EXERCISE — In the piece on Hal Cook, write out everything from "Life and career" down to "questions in Parliament.", substituting "Wangaratta" for "Benalla".

PASSAGE TO READ —
......

Sir Philip Halford "Hal" Cook  (10 October 19124 January 1990) was a senior Australian public servant, best known for his time heading the Department of Labour and National Service between 1968 and 1972.

Life and career

Hal Cook was born on 10 October 1912 in Benalla, Victoria to parents Richard Osborne Cook and Elinor Violet May, née Cook.

He was appointed Secretary of the Department of Labour and National Service in January 1968, having worked in the Department since 1946.

When the Whitlam Government was elected in 1972, Cook was replaced by the incoming Minister for Labour, Clyde Cameron, who wished to work with instead with Ian Sharp for what media described as "personal" reasons. Cameron later claimed Cook had "put too much time and enthusiasm into preparing evasive answers" to questions in Parliament.

Cook died on 4 January 1990 at Box Hill and was cremated.

......

RECORDS —

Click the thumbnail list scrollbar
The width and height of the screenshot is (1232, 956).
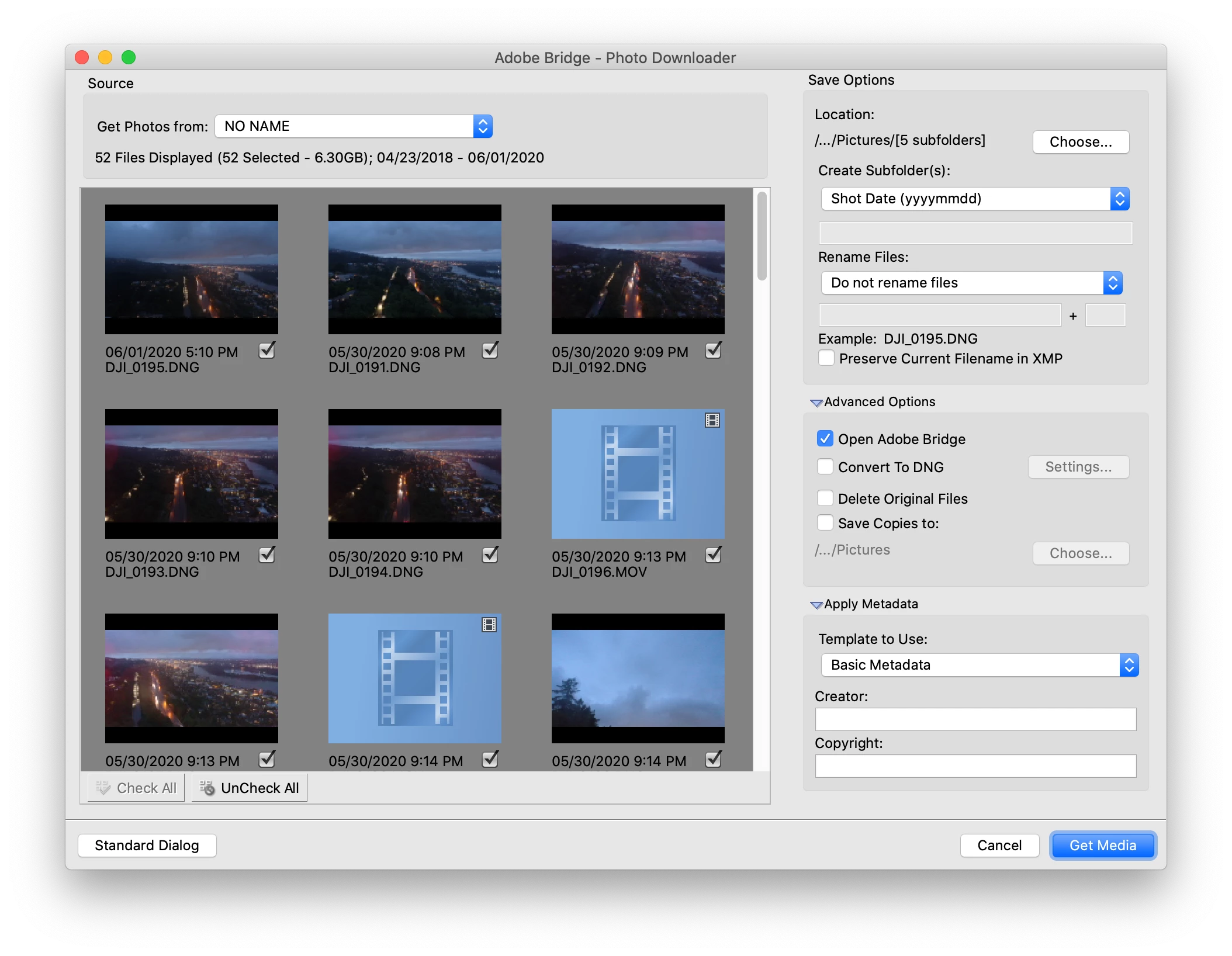coord(762,237)
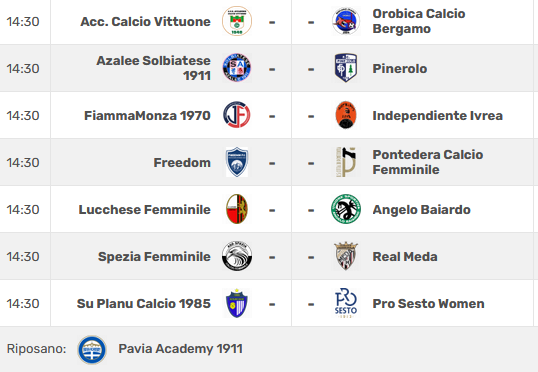538x372 pixels.
Task: Click the Pinerolo shield crest
Action: 346,68
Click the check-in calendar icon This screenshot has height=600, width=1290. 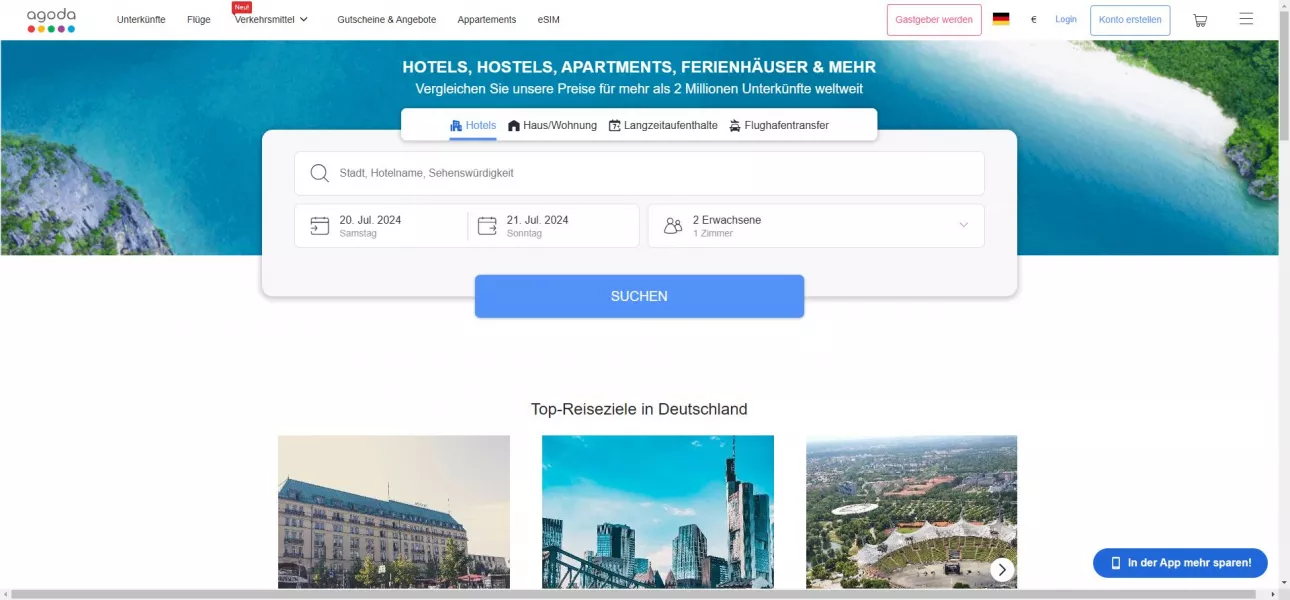pos(320,226)
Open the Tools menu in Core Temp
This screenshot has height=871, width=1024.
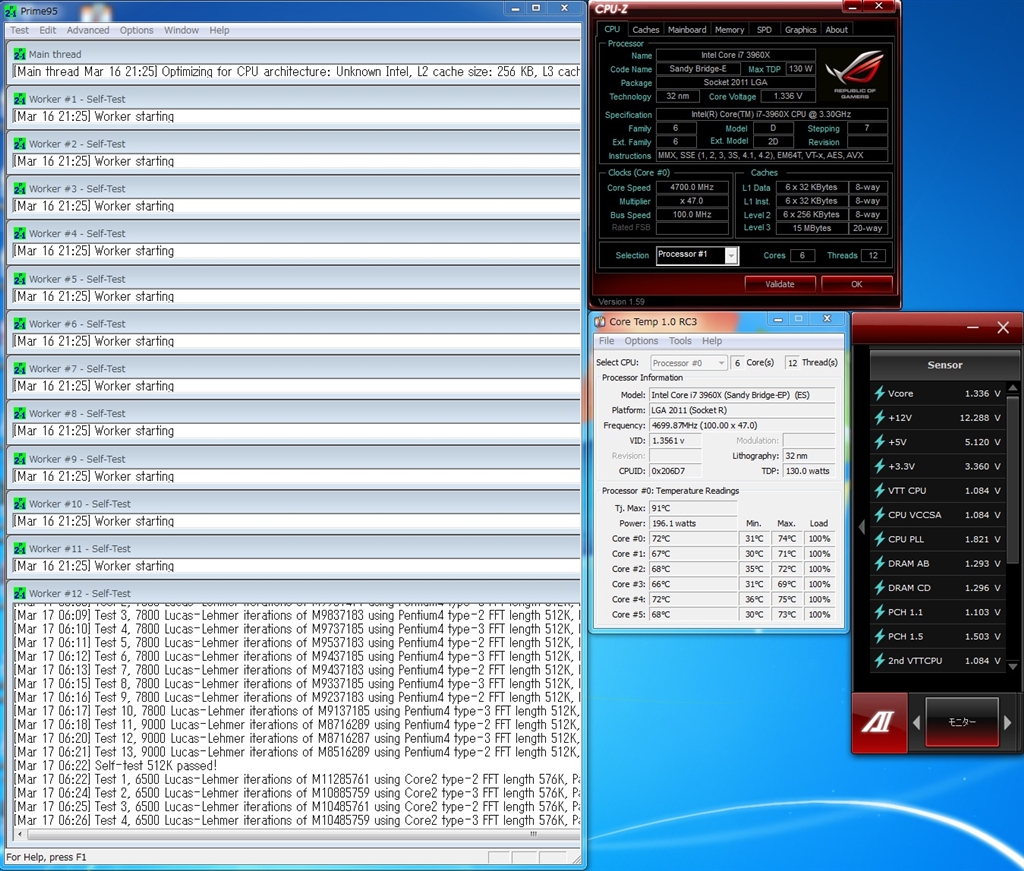click(680, 341)
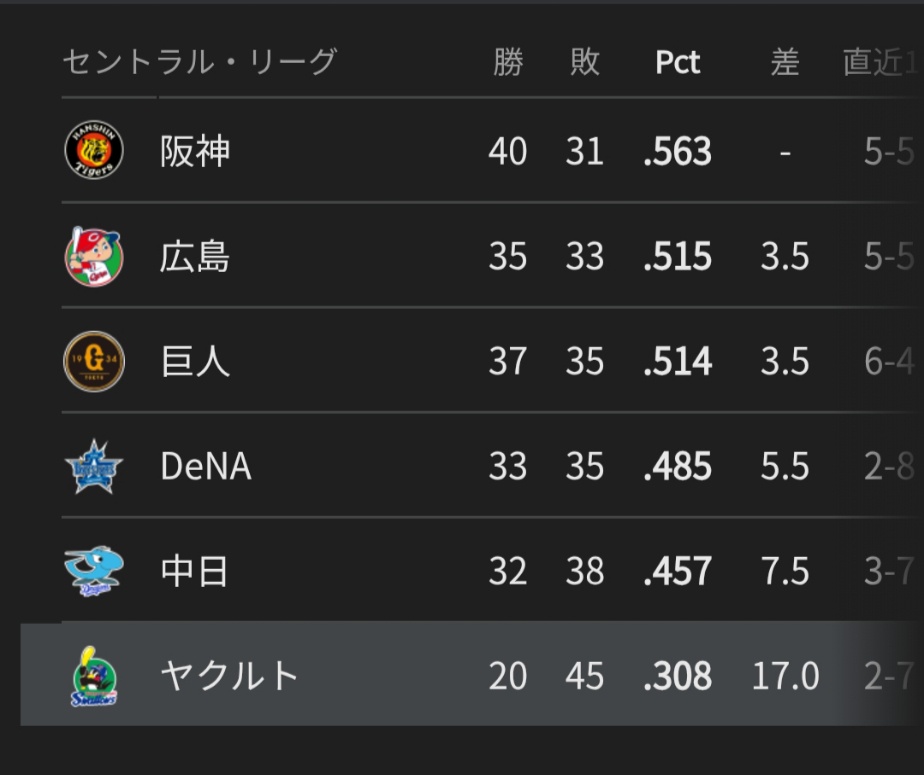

......

RESULT OF THE TASK —
Life and career

Hal Cook was born on 10 October 1912 in Wangaratta, Victoria to parents Richard Osborne Cook and Elinor Violet May, née Cook.

He was appointed Secretary of the Department of Labour and National Service in January 1968, having worked in the Department since 1946.

When the Whitlam Government was elected in 1972, Cook was replaced by the incoming Minister for Labour, Clyde Cameron, who wished to work with instead with Ian Sharp for what media described as "personal" reasons. Cameron later claimed Cook had "put too much time and enthusiasm into preparing evasive answers" to questions in Parliament.